REQUIREMENTS
Duplicate the part of the listing that opens with the line containing "Where should I click to: Open the Notes" and closes with the line containing "(x=971, y=31)", including both of those lines.

EXERCISE DATA
+---+

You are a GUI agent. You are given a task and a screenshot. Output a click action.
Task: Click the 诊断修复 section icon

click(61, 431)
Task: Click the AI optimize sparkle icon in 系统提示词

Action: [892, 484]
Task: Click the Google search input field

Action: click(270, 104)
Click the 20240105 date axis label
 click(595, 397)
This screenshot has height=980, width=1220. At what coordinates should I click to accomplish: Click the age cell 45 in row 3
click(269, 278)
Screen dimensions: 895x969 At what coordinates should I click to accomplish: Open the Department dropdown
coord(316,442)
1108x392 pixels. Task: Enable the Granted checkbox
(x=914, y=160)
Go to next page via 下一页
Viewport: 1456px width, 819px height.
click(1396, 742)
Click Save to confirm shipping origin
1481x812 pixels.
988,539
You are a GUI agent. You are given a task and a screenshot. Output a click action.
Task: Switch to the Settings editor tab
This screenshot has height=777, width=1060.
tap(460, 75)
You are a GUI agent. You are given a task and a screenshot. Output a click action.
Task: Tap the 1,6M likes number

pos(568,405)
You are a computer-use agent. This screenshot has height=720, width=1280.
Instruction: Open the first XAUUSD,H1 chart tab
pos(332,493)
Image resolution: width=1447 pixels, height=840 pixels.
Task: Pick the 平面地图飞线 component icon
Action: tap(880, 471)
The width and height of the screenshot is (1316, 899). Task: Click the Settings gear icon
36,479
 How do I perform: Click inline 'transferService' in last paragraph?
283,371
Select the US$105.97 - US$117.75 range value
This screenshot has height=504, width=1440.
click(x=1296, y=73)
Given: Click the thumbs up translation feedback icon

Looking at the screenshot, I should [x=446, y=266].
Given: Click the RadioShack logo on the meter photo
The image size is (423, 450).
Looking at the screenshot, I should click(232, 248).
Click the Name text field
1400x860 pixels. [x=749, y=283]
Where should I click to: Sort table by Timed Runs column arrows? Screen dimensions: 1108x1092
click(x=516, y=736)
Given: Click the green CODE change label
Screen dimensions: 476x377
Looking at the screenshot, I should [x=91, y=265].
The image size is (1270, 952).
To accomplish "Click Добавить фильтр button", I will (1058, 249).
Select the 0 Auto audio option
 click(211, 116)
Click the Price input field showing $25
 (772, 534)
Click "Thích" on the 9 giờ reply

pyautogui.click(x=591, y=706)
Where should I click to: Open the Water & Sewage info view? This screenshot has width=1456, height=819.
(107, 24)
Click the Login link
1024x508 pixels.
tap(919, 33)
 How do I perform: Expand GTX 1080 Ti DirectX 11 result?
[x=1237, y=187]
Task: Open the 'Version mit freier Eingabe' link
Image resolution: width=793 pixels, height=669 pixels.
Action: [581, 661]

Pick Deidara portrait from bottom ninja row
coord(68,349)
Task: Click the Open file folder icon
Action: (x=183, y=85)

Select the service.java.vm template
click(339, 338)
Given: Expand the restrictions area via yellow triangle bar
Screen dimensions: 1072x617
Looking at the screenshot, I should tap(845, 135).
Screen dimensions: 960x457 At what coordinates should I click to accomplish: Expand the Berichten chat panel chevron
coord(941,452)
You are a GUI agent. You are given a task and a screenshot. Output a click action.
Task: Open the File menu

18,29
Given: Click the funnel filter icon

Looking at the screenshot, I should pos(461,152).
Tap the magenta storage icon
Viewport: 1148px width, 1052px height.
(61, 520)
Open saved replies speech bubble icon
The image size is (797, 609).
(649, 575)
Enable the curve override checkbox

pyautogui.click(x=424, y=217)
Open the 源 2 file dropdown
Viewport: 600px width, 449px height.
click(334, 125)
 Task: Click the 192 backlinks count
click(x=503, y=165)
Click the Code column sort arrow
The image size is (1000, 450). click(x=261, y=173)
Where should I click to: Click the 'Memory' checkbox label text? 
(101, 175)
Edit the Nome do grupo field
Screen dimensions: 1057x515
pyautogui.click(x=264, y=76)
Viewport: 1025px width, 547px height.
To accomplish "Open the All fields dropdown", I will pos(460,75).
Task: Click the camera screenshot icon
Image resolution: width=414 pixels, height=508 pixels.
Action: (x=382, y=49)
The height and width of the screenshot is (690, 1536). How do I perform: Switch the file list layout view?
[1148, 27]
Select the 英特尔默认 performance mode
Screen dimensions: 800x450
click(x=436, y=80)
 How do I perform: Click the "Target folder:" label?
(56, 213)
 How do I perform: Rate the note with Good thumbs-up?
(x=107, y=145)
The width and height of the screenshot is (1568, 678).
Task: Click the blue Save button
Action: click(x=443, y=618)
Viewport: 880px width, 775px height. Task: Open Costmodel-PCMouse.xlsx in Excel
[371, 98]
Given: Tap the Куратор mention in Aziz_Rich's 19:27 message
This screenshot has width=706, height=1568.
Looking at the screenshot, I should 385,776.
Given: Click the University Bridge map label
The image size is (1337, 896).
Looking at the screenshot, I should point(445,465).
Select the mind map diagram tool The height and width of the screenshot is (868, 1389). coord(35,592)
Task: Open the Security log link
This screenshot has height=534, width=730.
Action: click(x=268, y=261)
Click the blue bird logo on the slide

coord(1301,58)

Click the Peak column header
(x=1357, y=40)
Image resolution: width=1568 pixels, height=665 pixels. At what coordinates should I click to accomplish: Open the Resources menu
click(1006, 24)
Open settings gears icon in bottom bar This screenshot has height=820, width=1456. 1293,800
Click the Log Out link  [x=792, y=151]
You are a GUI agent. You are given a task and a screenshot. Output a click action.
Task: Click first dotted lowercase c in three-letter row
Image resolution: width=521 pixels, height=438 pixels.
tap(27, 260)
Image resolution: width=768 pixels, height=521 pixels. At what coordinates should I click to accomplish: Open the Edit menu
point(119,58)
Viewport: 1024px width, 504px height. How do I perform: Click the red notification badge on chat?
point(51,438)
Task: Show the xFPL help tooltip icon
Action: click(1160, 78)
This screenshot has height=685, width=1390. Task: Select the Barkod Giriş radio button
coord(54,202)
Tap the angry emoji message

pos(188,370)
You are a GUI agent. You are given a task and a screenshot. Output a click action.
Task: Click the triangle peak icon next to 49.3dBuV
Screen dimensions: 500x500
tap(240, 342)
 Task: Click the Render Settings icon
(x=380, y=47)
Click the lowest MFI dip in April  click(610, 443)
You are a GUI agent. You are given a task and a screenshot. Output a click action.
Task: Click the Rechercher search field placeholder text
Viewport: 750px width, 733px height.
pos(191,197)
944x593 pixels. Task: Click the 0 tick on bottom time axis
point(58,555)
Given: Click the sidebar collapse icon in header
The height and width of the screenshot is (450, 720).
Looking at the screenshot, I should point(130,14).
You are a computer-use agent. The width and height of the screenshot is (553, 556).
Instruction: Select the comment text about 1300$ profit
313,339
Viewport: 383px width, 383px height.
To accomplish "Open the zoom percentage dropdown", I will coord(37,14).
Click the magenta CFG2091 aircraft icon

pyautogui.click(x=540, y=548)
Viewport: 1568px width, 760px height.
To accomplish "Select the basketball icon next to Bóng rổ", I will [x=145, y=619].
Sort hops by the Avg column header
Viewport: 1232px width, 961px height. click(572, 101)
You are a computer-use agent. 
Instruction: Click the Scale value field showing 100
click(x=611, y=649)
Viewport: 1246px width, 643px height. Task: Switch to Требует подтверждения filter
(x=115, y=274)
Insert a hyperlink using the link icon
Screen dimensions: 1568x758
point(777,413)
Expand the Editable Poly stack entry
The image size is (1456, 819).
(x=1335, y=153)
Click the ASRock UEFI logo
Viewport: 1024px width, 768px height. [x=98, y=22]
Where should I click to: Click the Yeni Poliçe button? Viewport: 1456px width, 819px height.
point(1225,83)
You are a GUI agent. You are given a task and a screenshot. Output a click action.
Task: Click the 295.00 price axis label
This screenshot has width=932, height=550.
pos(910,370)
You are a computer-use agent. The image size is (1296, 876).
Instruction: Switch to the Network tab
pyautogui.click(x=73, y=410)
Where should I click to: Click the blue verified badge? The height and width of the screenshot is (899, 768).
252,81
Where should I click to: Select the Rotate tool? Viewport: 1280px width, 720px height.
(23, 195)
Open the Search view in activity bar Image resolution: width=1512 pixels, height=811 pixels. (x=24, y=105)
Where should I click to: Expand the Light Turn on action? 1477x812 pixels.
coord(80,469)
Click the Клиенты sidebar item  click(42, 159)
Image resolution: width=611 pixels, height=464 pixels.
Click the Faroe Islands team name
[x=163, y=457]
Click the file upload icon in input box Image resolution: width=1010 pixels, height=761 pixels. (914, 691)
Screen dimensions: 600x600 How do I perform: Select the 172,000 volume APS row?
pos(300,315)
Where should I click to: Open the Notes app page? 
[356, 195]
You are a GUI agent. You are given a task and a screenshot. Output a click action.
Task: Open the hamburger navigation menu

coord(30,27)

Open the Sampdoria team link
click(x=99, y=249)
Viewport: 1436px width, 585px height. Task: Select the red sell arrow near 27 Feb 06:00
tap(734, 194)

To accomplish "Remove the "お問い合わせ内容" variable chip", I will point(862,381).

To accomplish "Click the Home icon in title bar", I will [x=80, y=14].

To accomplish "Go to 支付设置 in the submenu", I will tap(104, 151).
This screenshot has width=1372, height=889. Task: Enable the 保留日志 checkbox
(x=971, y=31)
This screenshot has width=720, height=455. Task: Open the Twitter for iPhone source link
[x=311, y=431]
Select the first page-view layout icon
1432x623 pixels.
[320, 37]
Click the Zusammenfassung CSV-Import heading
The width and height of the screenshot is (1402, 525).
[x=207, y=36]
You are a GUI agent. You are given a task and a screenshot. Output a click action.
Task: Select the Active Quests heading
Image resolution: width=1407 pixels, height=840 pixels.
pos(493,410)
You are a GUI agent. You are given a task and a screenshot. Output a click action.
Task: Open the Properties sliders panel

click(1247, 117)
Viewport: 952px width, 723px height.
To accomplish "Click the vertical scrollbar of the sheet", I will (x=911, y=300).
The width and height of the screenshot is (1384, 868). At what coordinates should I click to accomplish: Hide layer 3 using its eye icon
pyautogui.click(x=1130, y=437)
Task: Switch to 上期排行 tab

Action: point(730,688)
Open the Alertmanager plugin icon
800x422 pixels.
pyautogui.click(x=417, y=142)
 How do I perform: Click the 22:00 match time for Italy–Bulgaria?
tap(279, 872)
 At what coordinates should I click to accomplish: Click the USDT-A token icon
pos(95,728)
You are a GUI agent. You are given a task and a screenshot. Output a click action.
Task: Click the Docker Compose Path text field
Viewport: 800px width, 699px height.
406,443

+---+

ANSWER FOR THE TASK
Where should I click to: Open the Notes app page? 
[356, 195]
You are a GUI agent. You are given a task and a screenshot. Output a click action.
Task: Open the hamburger navigation menu

coord(30,27)

Open the Sampdoria team link
click(x=99, y=249)
Viewport: 1436px width, 585px height. Task: Select the red sell arrow near 27 Feb 06:00
tap(734, 194)

To accomplish "Remove the "お問い合わせ内容" variable chip", I will point(862,381).

To accomplish "Click the Home icon in title bar", I will [x=80, y=14].

To accomplish "Go to 支付设置 in the submenu", I will tap(104, 151).
This screenshot has width=1372, height=889. Task: Enable the 保留日志 checkbox
(x=971, y=31)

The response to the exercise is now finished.